Good to have skills:
• Experience with AI-driven no-code platforms or automated code generation.
• Familiarity with AI workflow orchestration frameworks like LangChain, Crew AI, or similar.
• Knowledge of probabilistic modeling and uncertainty quantification.
• Hands-on experience with MLOps tools and practices including CI/CD, model versioning, and monitoring.
• Familiarity with cloud platforms (AWS, GCP, Azure) and container orchestration (Docker, Kubernetes).
• Contributions to open-source AI projects or patent filings.
• Understanding of AI ethics, data privacy (GDPR, SOC2) compliance.
• Strong academic research background with publications in top-tier AI/ML conferences.
Qualification and Experience:
• PhD in Computer Science, Electrical Engineering, Statistics, Mathematics, or related fields with a specialization in Artificial Intelligence, Machine Learning, or Deep Learning.
• Strong research publication record in reputed AI/ML conferences (NeurIPS, ICML, ICLR, CVPR, ACL).

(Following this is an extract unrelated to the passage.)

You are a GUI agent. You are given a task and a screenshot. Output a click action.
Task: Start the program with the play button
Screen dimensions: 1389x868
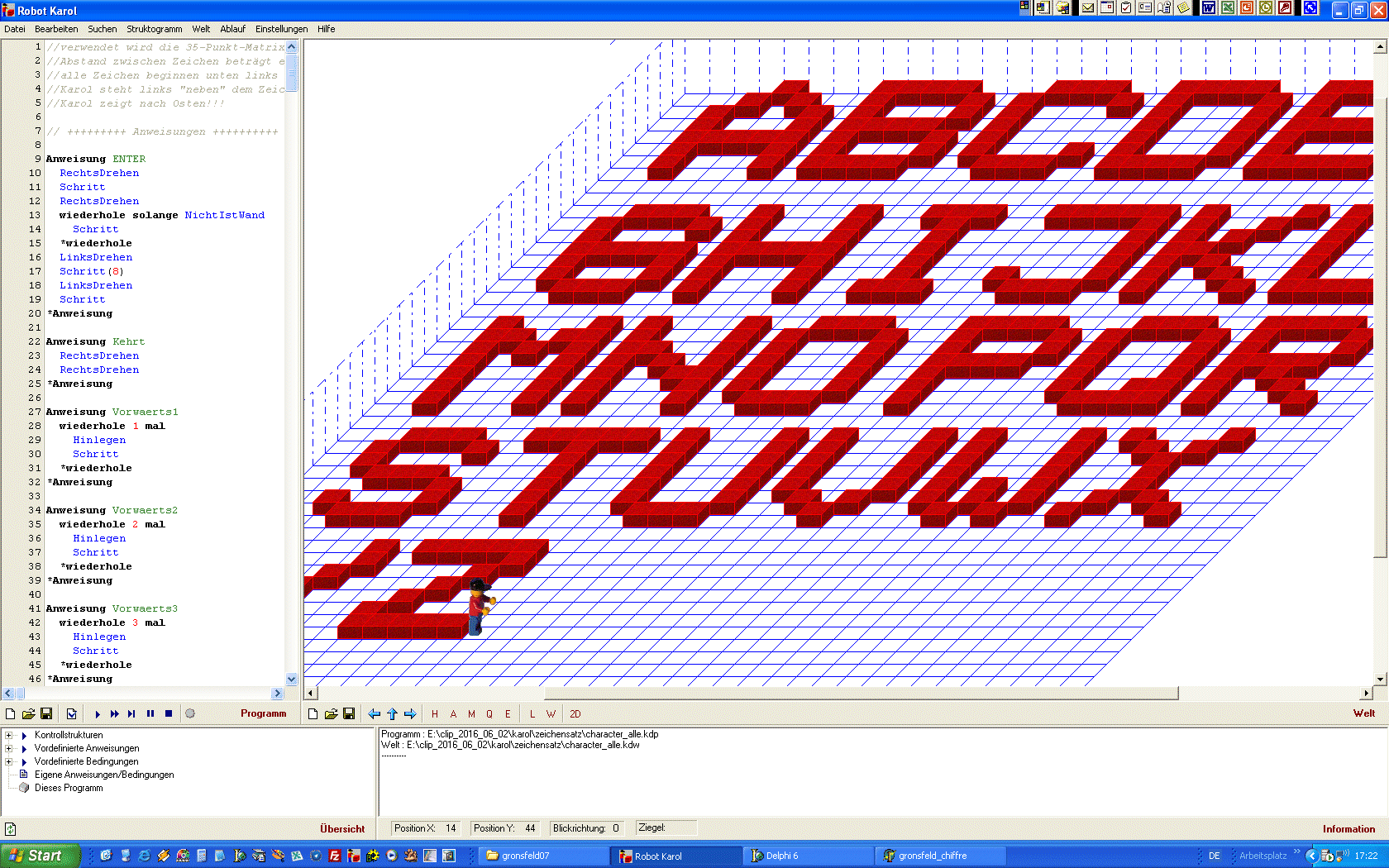(x=98, y=714)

• Demonstrated experience in developing and deploying deep learning models including transformers, CNNs, RNNs, GNNs, and generative AI models.
• Proven skills in NLP and/or computer vision.
• Hands-on experience with Python and ML frameworks such as PyTorch, TensorFlow, JAX.
• Experience building scalable ML pipelines and applying MLOps best practices.
• Knowledge of distributed training, GPU acceleration, and cloud infrastructure is highly desirable.
• Excellent problem-solving, analytical, and communication skills.
• Experience mentoring or leading junior AI researchers/engineers is a plus.
• Prior exposure to AI-driven no-code platforms, AI orchestration frameworks, or automated code generation technologies is beneficial.